• _EXTRAIT DU DOCUMENT_:
• • • •
Comment expliquer l’effondrement d’une société ?

Pouvoir y répondre, c’est tenter de l’éviter.

En avril 2022, le GIEC (Groupe d’experts intergouvernemental sur l’évolution du climat) a rendu son dernier rapport, dont les conclusions se révèlent toujours plus alarmantes sur les risques climatiques pour l’humanité. Certaines de leurs prévisions peuvent nous conduire à l’effondrement de la civilisation industrielle, voire de l’humanité ou au moins de certaines sociétés. Mais qu’est-ce que l’effondrement d’une société ? Quels sont les facteurs d’effondrement ? Jared Diamond définit cinq facteurs principaux d’effondrement, même s’il est critiqué pour son approche par certains auteurs, d’autres ajoutent d’autres causes. Comprendre le passé s’avère donc nécessaire pour continuer à avoir un avenir.
• • • •
• _CONSIGNES DE L’EXERCICE_:
a - Pour chacune des affirmations suivantes, indiquez par oui ou par non si elle concorde avec le texte sur l’effondrement des sociétés, et citez mot pour mot le passage qui permet de trancher. (i) Le GIEC a rendu son dernier rapport en avril 2022. (ii) Jared Diamond définit sept facteurs principaux d’effondrement. (iii) Le texte juge inutile de comprendre le passé pour préparer l’avenir.
b - Recopiez à l’identique la partie des enregistrements qui commence par la ligne contenant « This screenshot has height=461, width=926. » et se termine par la ligne contenant « The width and height of the screenshot is (1176, 1031). », ces deux lignes comprises.

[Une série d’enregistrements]
• • • •
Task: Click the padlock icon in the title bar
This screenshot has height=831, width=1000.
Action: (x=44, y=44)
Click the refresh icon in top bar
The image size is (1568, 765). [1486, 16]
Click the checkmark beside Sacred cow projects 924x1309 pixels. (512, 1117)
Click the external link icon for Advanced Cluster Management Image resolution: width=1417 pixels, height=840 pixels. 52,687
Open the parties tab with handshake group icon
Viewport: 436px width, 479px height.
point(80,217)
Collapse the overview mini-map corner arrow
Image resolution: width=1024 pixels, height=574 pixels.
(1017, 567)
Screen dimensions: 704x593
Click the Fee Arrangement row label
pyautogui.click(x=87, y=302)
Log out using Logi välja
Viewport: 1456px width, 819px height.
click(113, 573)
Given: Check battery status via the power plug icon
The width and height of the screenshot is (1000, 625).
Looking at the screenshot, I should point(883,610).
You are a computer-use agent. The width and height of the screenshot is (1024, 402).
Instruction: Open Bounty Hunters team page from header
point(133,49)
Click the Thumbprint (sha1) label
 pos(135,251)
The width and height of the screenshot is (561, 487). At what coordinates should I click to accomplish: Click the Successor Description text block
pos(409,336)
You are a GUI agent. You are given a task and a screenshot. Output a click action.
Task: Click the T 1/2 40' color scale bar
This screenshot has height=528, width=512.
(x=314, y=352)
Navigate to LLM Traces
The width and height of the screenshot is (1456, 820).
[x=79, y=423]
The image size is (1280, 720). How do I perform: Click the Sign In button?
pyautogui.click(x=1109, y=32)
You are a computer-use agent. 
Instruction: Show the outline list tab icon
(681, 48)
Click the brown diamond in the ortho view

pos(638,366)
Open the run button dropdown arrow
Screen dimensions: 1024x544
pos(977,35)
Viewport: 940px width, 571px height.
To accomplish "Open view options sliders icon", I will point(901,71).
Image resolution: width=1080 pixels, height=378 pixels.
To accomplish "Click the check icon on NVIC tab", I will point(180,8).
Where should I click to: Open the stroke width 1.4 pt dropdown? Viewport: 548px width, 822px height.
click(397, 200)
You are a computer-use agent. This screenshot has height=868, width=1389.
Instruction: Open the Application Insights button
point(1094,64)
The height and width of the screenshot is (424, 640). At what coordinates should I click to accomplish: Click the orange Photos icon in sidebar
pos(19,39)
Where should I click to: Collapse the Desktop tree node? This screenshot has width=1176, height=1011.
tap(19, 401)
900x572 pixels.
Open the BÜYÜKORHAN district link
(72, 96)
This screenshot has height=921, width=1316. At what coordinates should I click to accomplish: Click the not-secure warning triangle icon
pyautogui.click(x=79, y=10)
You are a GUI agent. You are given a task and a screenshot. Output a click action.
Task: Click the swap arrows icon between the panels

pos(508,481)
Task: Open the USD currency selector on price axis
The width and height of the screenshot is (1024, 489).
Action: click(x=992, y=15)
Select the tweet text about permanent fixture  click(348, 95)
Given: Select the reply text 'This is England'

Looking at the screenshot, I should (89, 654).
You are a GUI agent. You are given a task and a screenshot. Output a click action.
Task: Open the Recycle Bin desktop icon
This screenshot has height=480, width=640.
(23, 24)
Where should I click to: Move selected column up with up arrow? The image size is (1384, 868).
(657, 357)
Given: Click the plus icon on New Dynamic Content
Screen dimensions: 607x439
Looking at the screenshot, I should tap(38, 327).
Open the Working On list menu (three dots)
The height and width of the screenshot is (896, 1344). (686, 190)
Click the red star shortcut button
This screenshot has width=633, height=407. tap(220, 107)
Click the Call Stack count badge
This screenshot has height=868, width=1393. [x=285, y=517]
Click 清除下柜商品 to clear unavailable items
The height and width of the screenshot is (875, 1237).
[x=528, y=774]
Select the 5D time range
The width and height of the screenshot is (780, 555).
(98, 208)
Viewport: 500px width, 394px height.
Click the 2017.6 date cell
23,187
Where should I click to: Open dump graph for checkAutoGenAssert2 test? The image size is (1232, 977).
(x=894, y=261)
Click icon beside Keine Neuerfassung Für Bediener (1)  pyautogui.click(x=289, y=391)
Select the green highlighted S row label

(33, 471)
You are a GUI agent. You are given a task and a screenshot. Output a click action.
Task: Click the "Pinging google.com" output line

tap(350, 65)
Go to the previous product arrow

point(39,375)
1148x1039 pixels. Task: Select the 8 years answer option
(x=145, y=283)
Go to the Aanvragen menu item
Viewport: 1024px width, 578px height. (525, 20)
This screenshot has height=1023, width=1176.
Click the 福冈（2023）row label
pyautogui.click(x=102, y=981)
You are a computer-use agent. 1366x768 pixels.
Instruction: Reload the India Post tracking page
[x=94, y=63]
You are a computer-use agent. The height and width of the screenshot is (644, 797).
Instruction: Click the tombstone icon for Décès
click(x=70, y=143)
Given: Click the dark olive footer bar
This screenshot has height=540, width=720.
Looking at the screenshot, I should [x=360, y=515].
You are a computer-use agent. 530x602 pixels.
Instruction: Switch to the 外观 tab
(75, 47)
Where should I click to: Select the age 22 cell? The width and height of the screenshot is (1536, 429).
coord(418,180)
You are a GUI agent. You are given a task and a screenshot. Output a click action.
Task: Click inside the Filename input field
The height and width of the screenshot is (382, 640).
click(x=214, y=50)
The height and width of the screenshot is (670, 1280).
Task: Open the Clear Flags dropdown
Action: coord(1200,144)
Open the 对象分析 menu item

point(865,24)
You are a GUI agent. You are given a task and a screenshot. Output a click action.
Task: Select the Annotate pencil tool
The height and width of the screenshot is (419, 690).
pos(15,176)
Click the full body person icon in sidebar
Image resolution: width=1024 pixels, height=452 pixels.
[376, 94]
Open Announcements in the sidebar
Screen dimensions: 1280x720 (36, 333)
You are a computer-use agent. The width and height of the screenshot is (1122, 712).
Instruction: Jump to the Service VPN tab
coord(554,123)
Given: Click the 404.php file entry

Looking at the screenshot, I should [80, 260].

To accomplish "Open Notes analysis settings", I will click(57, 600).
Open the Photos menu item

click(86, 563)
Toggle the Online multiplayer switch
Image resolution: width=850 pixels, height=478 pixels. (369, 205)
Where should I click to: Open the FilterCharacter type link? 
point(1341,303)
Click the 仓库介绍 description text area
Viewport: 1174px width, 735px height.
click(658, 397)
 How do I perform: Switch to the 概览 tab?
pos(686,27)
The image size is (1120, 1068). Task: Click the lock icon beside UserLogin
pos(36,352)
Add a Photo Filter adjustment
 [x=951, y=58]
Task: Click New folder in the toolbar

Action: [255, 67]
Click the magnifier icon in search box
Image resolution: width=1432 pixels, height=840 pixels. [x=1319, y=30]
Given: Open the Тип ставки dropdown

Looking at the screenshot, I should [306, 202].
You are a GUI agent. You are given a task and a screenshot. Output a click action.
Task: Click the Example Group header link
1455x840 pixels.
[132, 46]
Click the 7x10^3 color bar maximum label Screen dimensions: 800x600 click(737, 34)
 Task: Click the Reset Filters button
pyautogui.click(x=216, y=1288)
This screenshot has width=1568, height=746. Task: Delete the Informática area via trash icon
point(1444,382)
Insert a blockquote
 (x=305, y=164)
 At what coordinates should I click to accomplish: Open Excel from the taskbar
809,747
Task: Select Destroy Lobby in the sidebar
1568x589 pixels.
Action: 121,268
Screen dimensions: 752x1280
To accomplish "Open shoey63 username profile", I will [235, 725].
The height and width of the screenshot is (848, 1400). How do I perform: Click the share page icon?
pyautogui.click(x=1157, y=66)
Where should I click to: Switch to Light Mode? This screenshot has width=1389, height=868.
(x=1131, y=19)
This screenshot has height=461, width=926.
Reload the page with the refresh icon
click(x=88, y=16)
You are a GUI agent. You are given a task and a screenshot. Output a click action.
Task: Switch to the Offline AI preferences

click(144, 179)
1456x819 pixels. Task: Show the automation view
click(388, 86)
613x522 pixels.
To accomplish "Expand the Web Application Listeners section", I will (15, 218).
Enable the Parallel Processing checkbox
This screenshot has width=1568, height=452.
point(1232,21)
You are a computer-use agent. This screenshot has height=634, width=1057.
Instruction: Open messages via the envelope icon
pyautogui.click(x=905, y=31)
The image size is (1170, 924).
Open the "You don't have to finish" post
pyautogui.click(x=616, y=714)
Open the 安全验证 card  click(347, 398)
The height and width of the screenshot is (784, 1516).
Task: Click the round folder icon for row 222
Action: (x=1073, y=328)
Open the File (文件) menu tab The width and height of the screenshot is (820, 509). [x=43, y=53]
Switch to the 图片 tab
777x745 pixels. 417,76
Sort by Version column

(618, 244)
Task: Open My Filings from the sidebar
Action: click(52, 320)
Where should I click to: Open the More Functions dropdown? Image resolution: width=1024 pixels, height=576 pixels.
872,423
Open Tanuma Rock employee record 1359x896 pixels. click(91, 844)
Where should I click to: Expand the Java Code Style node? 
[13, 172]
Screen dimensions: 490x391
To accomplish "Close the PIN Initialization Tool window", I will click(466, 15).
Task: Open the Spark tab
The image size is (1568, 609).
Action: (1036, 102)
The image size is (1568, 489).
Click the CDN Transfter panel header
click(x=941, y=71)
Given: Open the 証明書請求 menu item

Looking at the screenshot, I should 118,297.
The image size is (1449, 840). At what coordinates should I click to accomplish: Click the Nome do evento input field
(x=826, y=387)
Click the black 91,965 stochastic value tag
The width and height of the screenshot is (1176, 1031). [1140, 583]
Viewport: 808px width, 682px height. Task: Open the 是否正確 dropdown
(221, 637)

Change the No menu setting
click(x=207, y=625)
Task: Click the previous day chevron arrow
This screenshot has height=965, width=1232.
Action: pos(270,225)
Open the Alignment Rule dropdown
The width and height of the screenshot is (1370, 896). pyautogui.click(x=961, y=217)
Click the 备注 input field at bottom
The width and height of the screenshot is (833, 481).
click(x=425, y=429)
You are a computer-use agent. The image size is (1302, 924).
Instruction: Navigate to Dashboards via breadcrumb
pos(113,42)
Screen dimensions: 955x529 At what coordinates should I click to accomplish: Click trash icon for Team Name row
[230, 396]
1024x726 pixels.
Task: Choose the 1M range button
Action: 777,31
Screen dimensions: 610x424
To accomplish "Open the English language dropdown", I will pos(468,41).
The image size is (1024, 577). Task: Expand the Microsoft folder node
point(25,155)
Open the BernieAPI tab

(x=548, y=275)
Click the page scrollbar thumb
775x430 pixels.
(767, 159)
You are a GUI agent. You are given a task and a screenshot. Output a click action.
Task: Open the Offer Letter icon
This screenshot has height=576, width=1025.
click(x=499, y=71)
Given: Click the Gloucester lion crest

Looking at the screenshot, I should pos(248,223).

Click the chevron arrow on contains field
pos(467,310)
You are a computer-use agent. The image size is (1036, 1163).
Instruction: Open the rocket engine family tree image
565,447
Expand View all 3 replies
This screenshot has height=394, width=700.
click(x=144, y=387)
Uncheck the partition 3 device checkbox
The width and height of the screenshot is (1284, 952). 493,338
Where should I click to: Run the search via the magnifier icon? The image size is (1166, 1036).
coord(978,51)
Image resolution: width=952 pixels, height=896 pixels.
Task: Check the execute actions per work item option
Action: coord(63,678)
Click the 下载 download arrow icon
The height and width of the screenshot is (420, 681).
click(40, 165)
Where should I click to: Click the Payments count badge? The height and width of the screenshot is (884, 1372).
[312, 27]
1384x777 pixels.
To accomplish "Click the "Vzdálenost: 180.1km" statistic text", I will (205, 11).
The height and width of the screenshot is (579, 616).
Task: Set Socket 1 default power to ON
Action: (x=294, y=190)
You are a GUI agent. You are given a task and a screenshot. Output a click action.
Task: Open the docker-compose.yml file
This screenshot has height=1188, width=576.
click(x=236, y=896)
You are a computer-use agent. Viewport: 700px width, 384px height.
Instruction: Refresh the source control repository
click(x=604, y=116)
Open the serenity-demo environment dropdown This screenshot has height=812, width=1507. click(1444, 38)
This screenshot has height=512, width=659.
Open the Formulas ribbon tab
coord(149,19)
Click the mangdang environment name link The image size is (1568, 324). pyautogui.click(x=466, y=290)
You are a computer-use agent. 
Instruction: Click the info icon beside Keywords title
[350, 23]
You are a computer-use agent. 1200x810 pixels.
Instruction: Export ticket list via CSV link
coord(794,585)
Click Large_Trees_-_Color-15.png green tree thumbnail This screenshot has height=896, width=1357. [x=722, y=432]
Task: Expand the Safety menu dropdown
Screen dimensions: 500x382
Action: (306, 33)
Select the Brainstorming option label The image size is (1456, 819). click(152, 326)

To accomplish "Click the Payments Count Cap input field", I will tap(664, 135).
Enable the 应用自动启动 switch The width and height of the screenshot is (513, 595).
• • • •
• _LISTE DES RÉPONSES_:
a -
(i) Oui : « En avril 2022, le GIEC (Groupe d’experts intergouvernemental sur l’évolution du climat) a rendu son dernier rapport »
(ii) Non : « Jared Diamond définit cinq facteurs principaux d’effondrement »
(iii) Non : « Comprendre le passé s’avère donc nécessaire pour continuer à avoir un avenir. »

b -
This screenshot has height=461, width=926.
Reload the page with the refresh icon
click(x=88, y=16)
You are a GUI agent. You are given a task and a screenshot. Output a click action.
Task: Switch to the Offline AI preferences

click(144, 179)
1456x819 pixels. Task: Show the automation view
click(388, 86)
613x522 pixels.
To accomplish "Expand the Web Application Listeners section", I will (15, 218).
Enable the Parallel Processing checkbox
This screenshot has width=1568, height=452.
point(1232,21)
You are a computer-use agent. This screenshot has height=634, width=1057.
Instruction: Open messages via the envelope icon
pyautogui.click(x=905, y=31)
The image size is (1170, 924).
Open the "You don't have to finish" post
pyautogui.click(x=616, y=714)
Open the 安全验证 card  click(347, 398)
The height and width of the screenshot is (784, 1516).
Task: Click the round folder icon for row 222
Action: (x=1073, y=328)
Open the File (文件) menu tab The width and height of the screenshot is (820, 509). [x=43, y=53]
Switch to the 图片 tab
777x745 pixels. 417,76
Sort by Version column

(618, 244)
Task: Open My Filings from the sidebar
Action: click(52, 320)
Where should I click to: Open the More Functions dropdown? Image resolution: width=1024 pixels, height=576 pixels.
872,423
Open Tanuma Rock employee record 1359x896 pixels. click(91, 844)
Where should I click to: Expand the Java Code Style node? 
[13, 172]
Screen dimensions: 490x391
To accomplish "Close the PIN Initialization Tool window", I will click(466, 15).
Task: Open the Spark tab
The image size is (1568, 609).
Action: (1036, 102)
The image size is (1568, 489).
Click the CDN Transfter panel header
click(x=941, y=71)
Given: Open the 証明書請求 menu item

Looking at the screenshot, I should 118,297.
The image size is (1449, 840). At what coordinates should I click to accomplish: Click the Nome do evento input field
(x=826, y=387)
Click the black 91,965 stochastic value tag
The width and height of the screenshot is (1176, 1031). [1140, 583]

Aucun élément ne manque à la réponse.